● Records for the exercise:
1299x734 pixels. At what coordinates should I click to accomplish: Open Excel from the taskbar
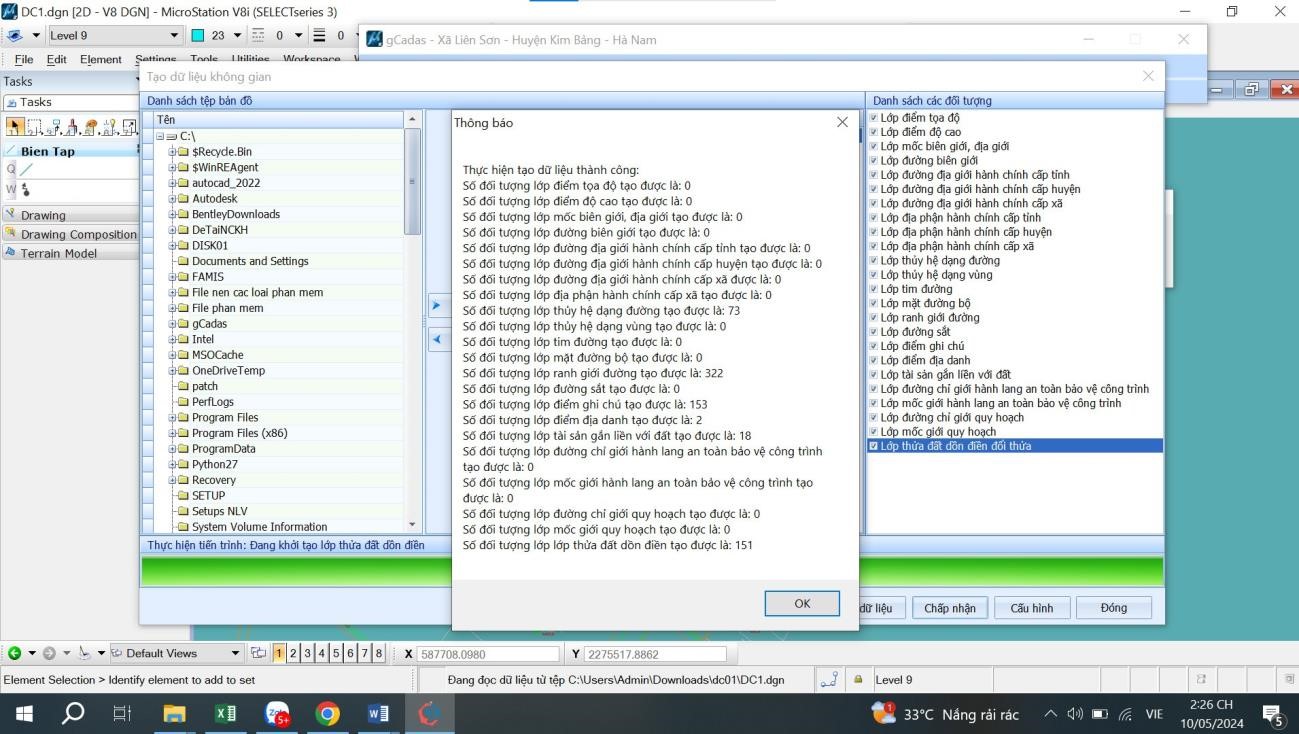click(x=227, y=714)
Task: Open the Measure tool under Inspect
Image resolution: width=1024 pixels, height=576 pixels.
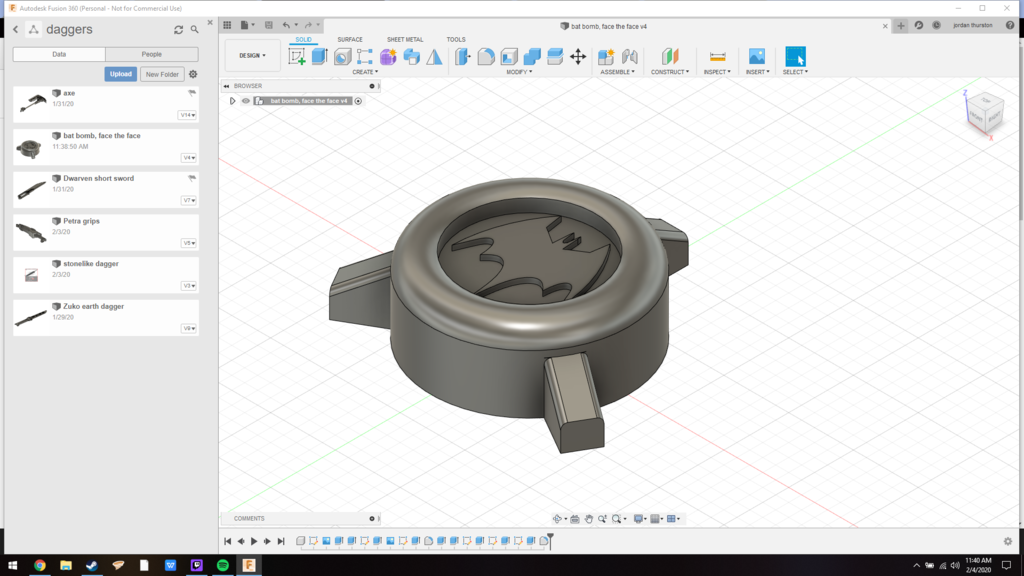Action: pyautogui.click(x=716, y=59)
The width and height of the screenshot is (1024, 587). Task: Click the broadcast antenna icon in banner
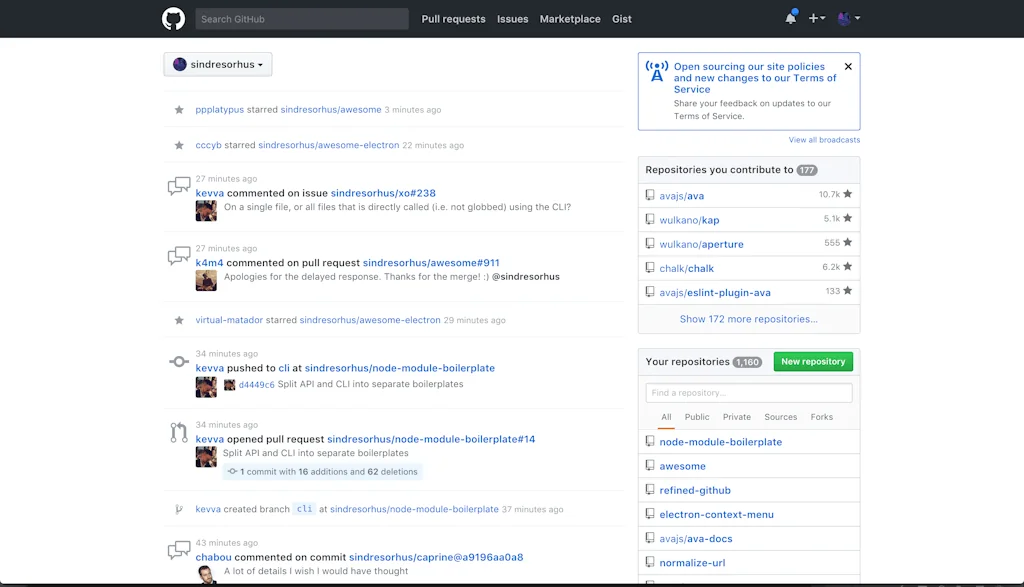point(656,72)
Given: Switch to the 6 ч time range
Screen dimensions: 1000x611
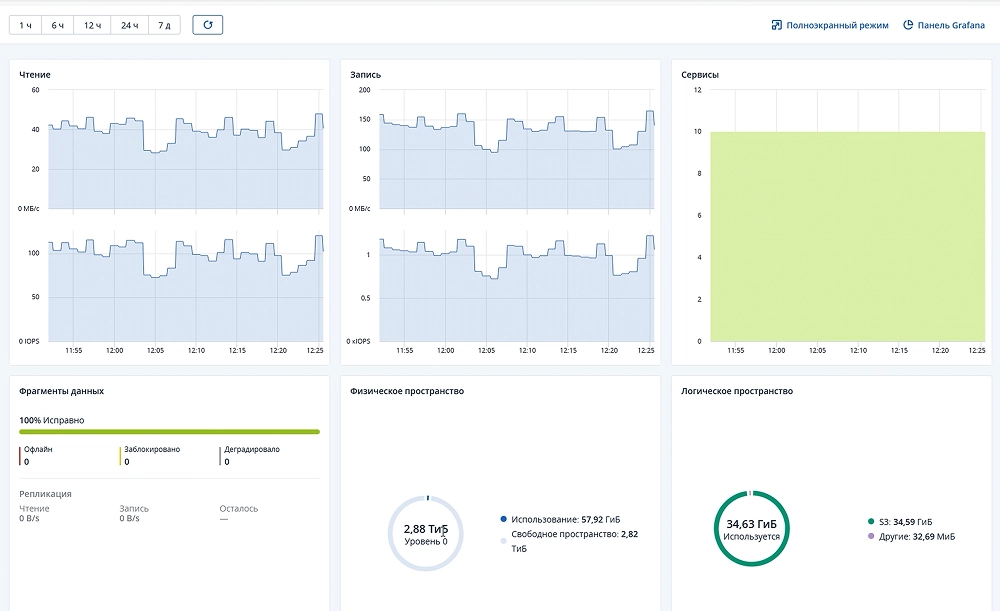Looking at the screenshot, I should coord(58,25).
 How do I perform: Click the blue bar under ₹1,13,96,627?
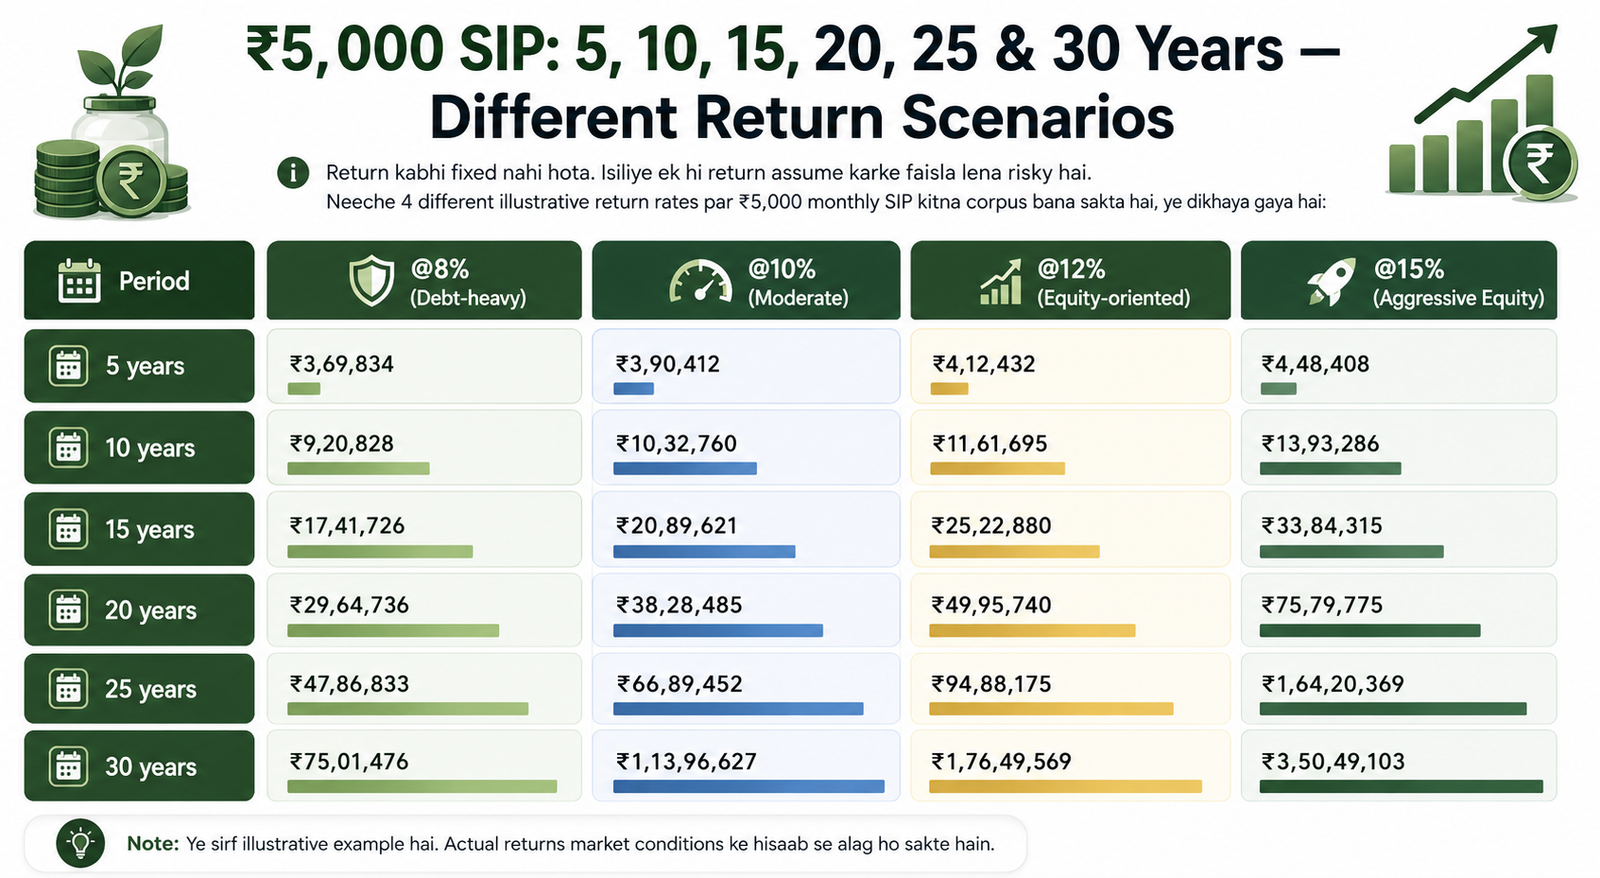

● Aim of the task: With pictures excluded, the material is to be written out exactly as given.

● Solution to the exercise:
1299x734 pixels. At what coordinates should I click to accomplish: Open Excel from the taskbar
click(x=227, y=714)
Task: Open the Measure tool under Inspect
Image resolution: width=1024 pixels, height=576 pixels.
Action: pyautogui.click(x=716, y=59)
The width and height of the screenshot is (1024, 587). Task: Click the broadcast antenna icon in banner
point(656,72)
Given: Switch to the 6 ч time range
Screen dimensions: 1000x611
Looking at the screenshot, I should coord(58,25).
 How do I perform: Click the blue bar under ₹1,13,96,627?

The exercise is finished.